(Saved entries)
++++++++++
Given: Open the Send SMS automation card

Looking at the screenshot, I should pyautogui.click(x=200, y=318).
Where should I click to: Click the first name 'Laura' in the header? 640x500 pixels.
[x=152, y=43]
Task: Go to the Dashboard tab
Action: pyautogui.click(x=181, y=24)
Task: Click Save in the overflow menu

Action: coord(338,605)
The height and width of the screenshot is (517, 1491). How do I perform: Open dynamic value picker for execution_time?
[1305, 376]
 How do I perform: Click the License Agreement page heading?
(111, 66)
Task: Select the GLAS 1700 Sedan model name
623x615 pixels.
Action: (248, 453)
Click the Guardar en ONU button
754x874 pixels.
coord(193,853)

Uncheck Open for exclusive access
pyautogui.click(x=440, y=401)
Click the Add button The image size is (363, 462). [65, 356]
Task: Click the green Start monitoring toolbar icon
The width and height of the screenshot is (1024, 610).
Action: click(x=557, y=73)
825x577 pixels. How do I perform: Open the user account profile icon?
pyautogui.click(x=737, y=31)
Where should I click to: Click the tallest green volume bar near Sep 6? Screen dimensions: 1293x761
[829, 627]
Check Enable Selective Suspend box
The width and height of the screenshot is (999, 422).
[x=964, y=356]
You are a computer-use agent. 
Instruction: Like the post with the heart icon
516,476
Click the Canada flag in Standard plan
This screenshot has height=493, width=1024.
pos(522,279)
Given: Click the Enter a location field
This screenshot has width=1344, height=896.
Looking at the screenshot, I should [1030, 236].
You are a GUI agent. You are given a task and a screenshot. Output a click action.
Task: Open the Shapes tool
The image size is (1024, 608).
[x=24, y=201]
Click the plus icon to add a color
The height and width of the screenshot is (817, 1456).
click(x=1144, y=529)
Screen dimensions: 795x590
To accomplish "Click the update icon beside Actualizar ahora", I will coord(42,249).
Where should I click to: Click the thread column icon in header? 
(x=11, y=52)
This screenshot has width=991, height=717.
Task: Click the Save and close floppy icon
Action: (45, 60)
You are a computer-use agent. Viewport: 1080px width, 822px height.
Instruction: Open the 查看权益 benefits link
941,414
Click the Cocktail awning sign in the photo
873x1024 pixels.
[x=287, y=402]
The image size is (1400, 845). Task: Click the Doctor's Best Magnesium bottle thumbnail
++++++++++
* _TASK_
Check each line of the data above for the word "computer" and copy the ones where it is found.

* _PROBLEM SOLUTION_
You are a computer-use agent. 
You are a computer-use agent. Viewport: 1080px width, 822px height.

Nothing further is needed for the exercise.